------ EXCERPTED RECORDS
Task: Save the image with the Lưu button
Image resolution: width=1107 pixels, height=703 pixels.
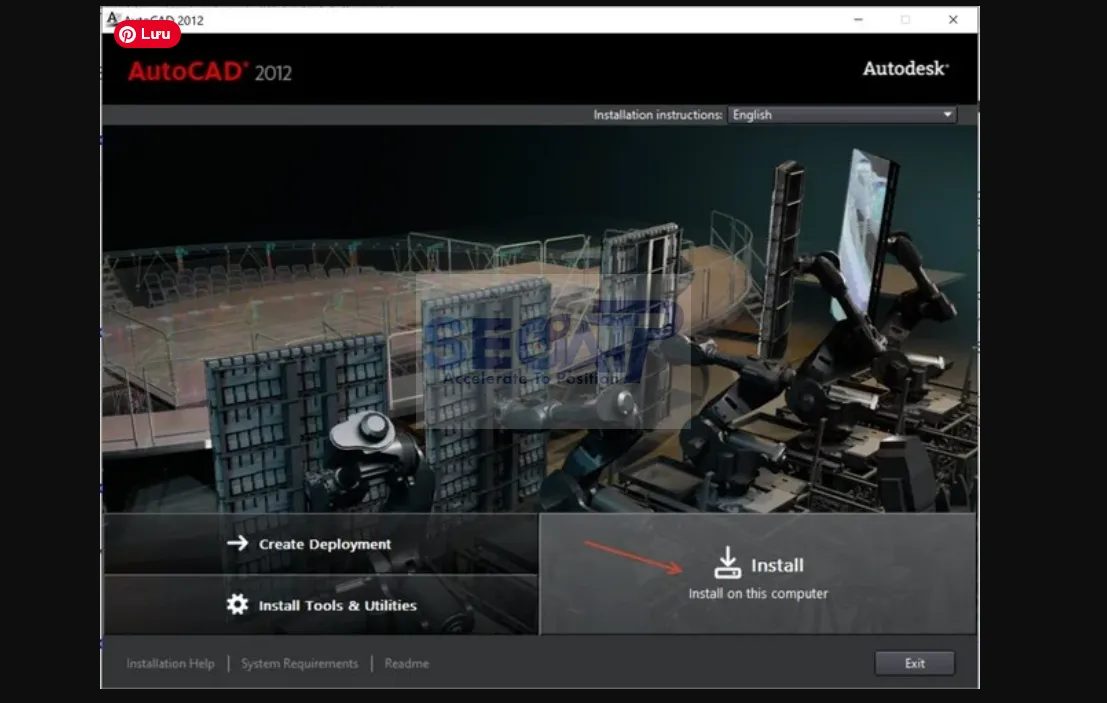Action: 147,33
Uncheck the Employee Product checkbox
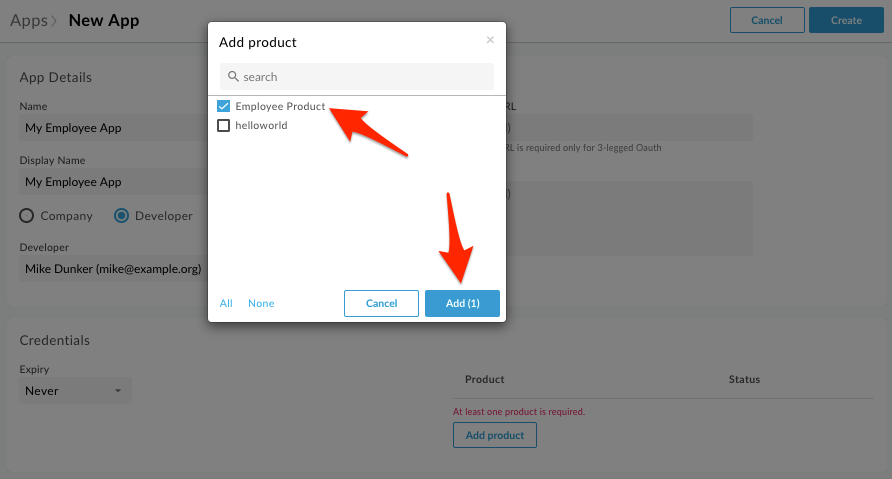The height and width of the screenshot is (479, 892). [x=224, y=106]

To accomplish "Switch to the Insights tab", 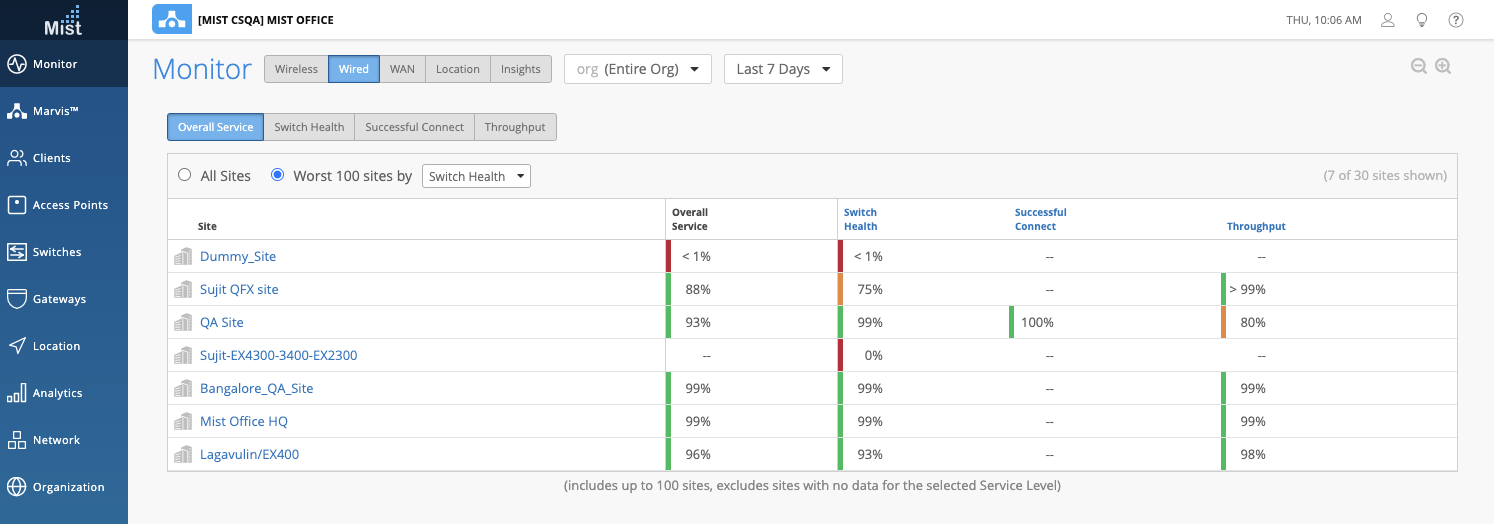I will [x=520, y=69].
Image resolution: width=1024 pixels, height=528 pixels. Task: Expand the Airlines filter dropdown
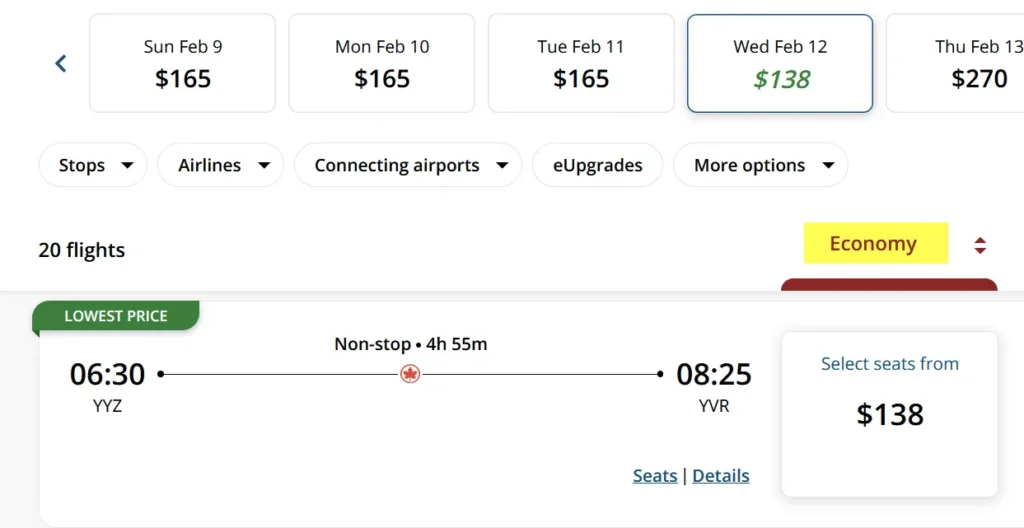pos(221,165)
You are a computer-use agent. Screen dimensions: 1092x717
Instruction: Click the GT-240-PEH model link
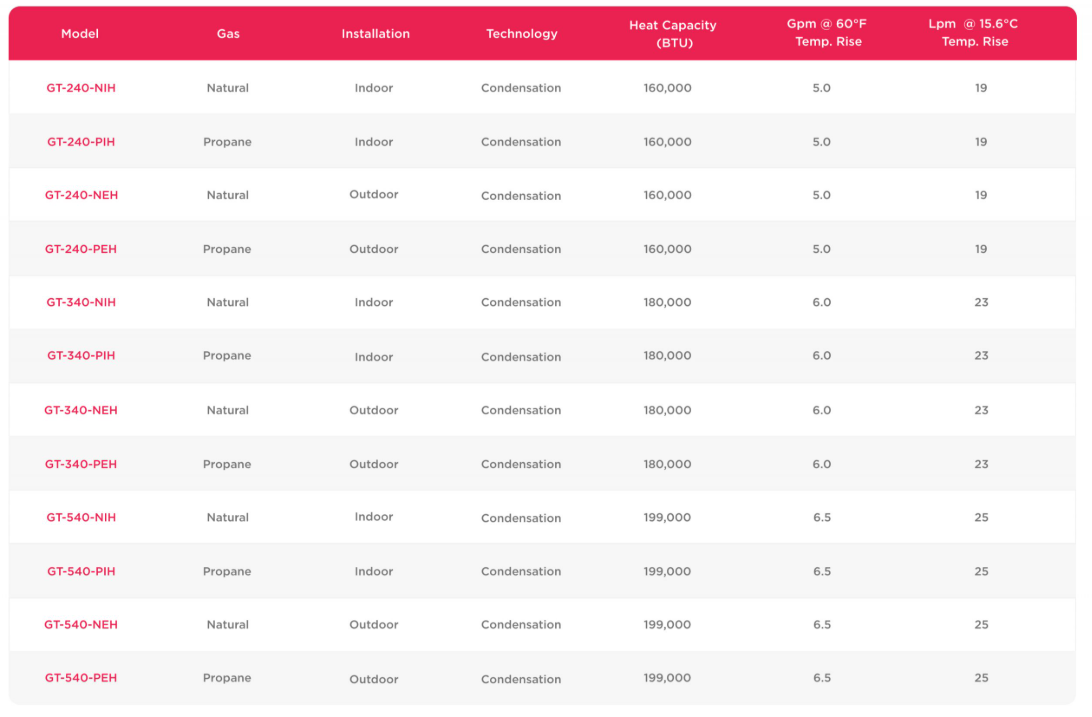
------------
The line that contains "You are a computer-use" opens the part to copy, and the last line of the records closes it; set down those lines exactly, pictures excluded.

You are a computer-use agent. Screen dimensions: 1092x717
Instruction: Click the GT-240-PEH model link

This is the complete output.